There are two use cases for Everion in research, beyond simply using Everion as a reference device in a study.
- validate Everion in specific contexts, to explore the performance of the Everion in specific contexts against a reference measurement
- Collect data. You can either draw on our own data collection ("test bench") to see underlying performance in specific contexts, or you can collect your own data set. Here, we provide tools, a recommendation and checklist for how to do this efficiently.
- Process automatically. If you collect your own data, we provide an automated stand-alone software to convert Everion signals (e.g., heart rate) and reference signals (e.g., ECG) to be ready for analysis. This includes the ability to interactively annotate data. If you use other reference devices than ours, we can build parsers to process them too.
- Analyse interactively. We provide you with a tool to interactively explore and chart performance of Everion signals against reference. To the extent that we can share data, we are able to adapt our algorithms to better capture your specific contexts
- Develop algo. We provide a Matlab environment for you to create your own function that can draw on all Everion sensor* and signal data for calculation, the results of which can be explored interactively.
- Deploy algo on Everion. We offer a service to compile your Matlab code to deploy it on the Everion natively. Deployment is subject to constraints, such that code needs to be compilable, be sufficiently compact to fit onto the Everion and stay within certain computational limits.

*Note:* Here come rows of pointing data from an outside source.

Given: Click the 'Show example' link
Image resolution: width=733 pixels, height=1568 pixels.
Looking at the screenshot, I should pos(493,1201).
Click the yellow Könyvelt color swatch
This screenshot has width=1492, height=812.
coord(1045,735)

*sensor data are what is generated by the sensors on the Everion, e.g.,
- accelerometer data at 50Hz in three directions
- LED data for three wavelengths at 51.2Hz
- 3 temperatures (skin, board, other) at 1 Hz
- 1 barometer reading at 1 Hz
- 1 Electrodermal activity reading at 1-10 Hz
signal data, by contrast, are the outputs of the Everion, including Heart rate, respiration rate, blood oxygen saturation, etc.